[Exercise inputs — start]

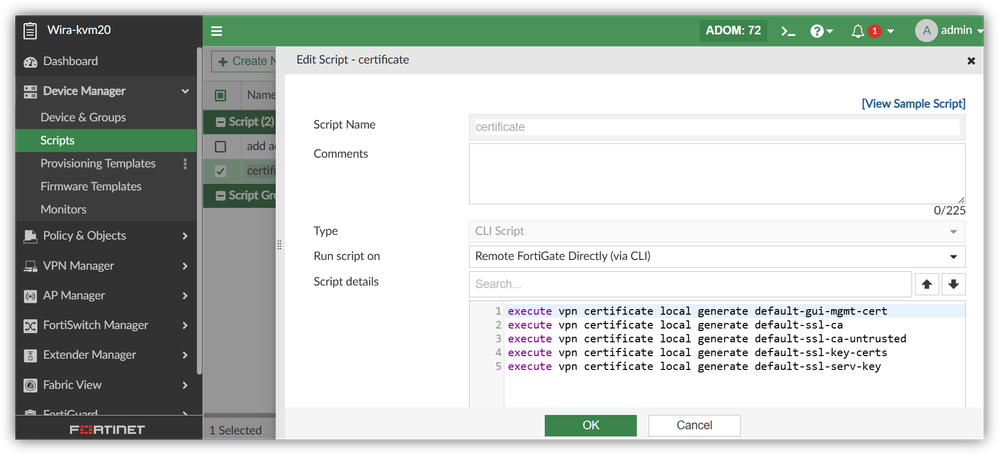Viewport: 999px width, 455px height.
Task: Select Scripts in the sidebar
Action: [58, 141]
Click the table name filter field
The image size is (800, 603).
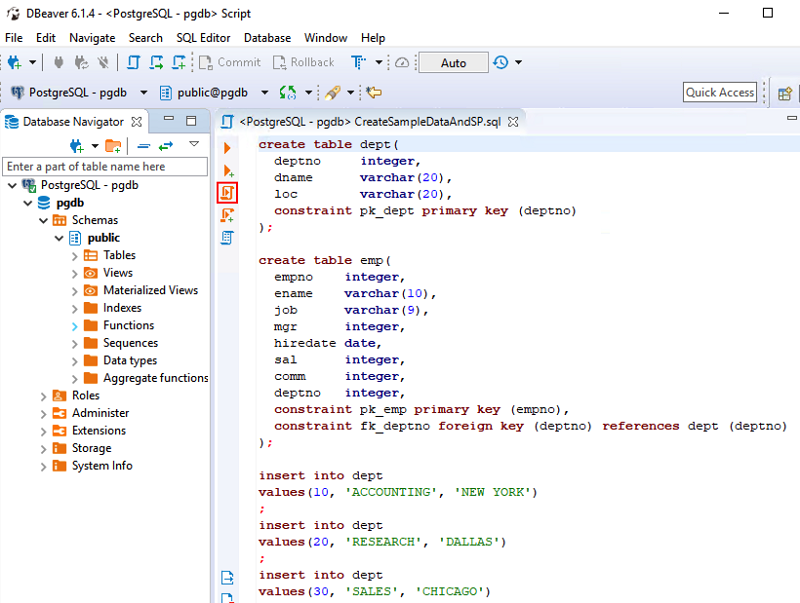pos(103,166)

[Exercise inputs — finish]
[Exercise inputs — start]

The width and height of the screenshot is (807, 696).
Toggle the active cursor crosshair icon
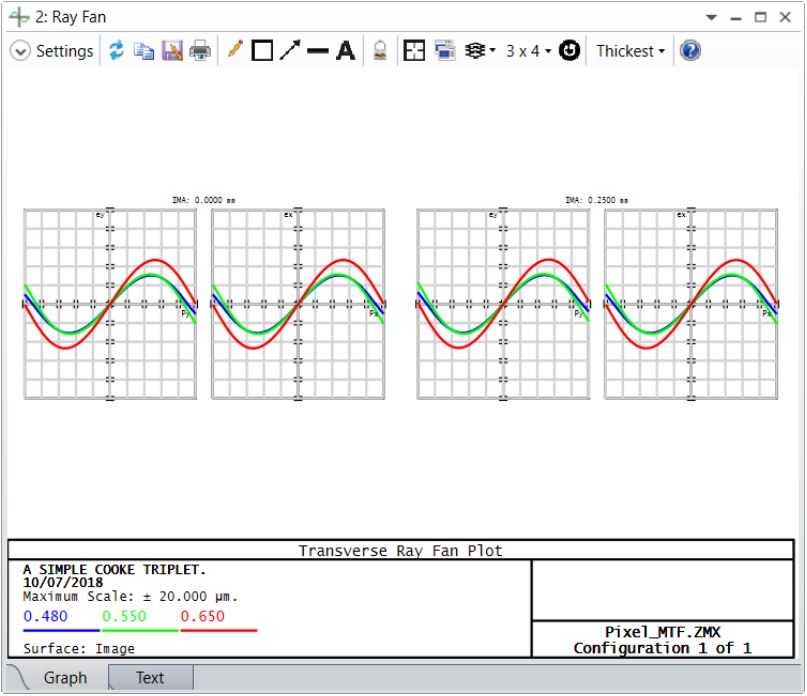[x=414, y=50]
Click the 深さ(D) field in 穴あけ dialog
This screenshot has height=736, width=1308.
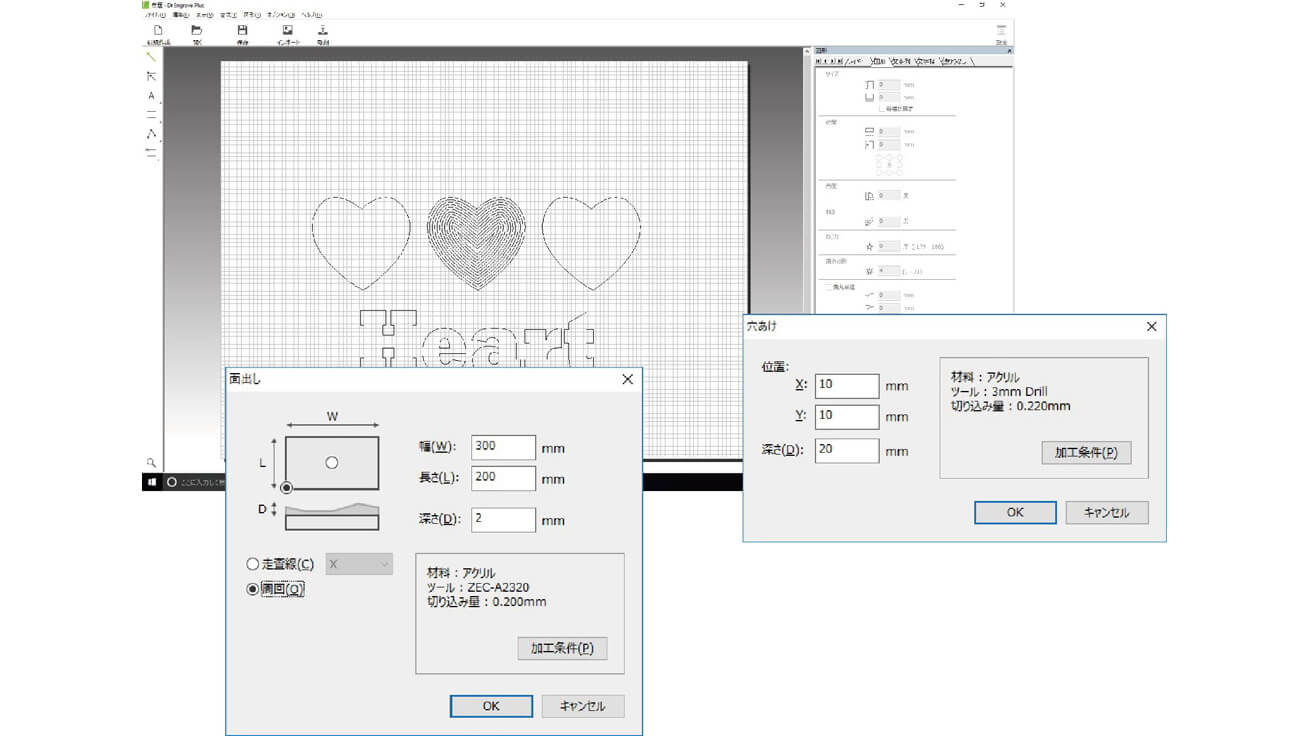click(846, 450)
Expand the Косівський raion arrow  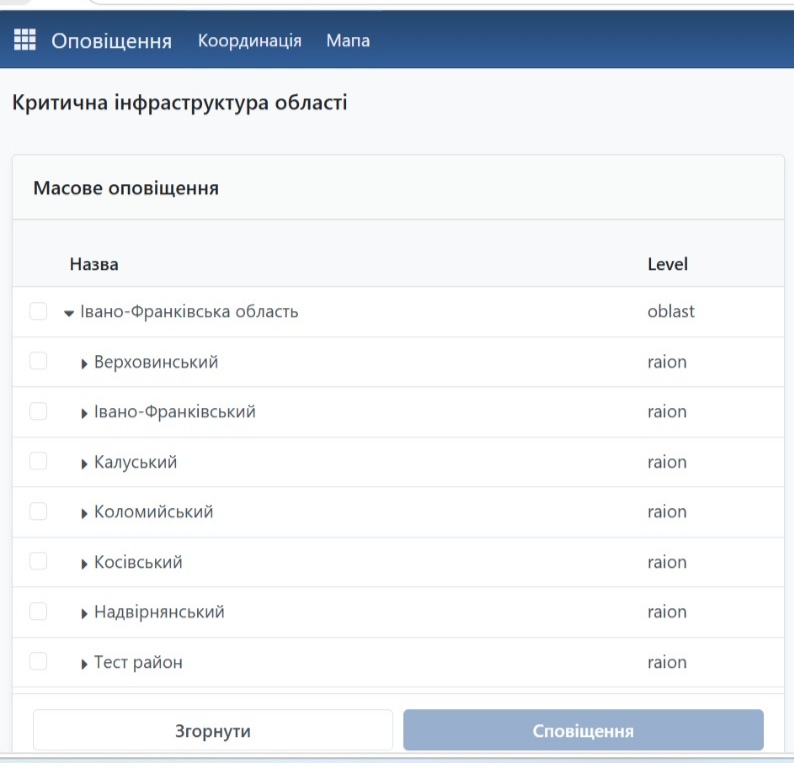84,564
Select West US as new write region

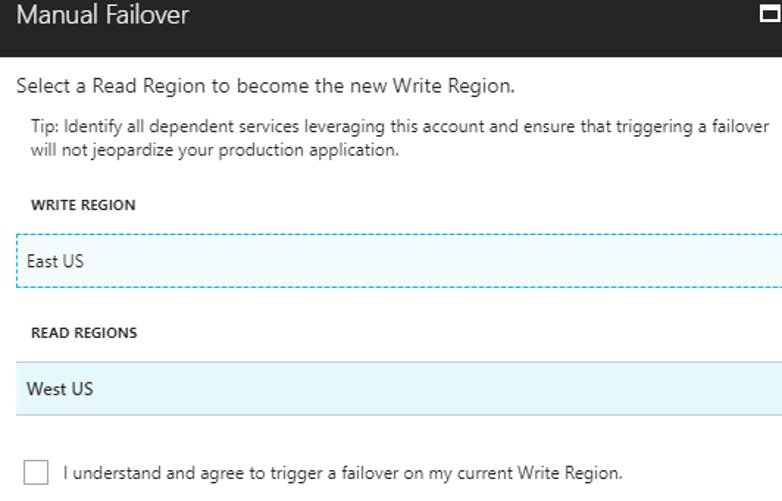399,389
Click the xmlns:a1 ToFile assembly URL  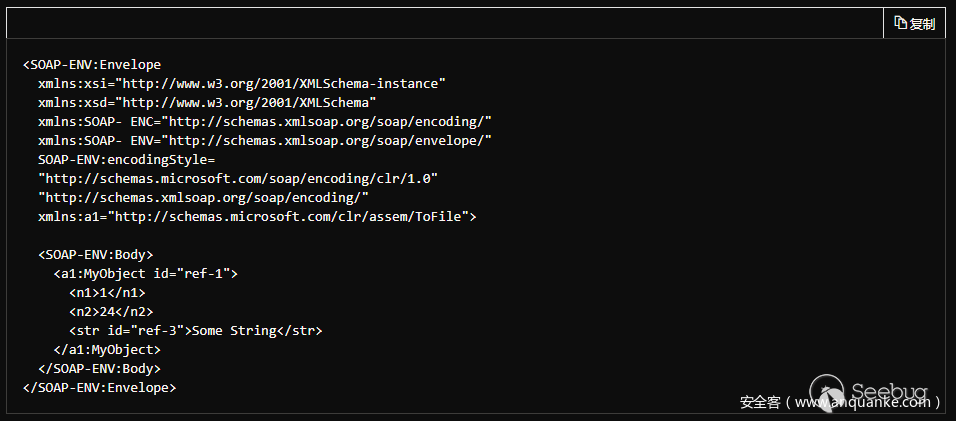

[Exercise inputs — finish]

_Task to complete_
Find the lines above that contain the word "field" and copy each one.

_Exercise response_
Click the table name filter field
Click the 深さ(D) field in 穴あけ dialog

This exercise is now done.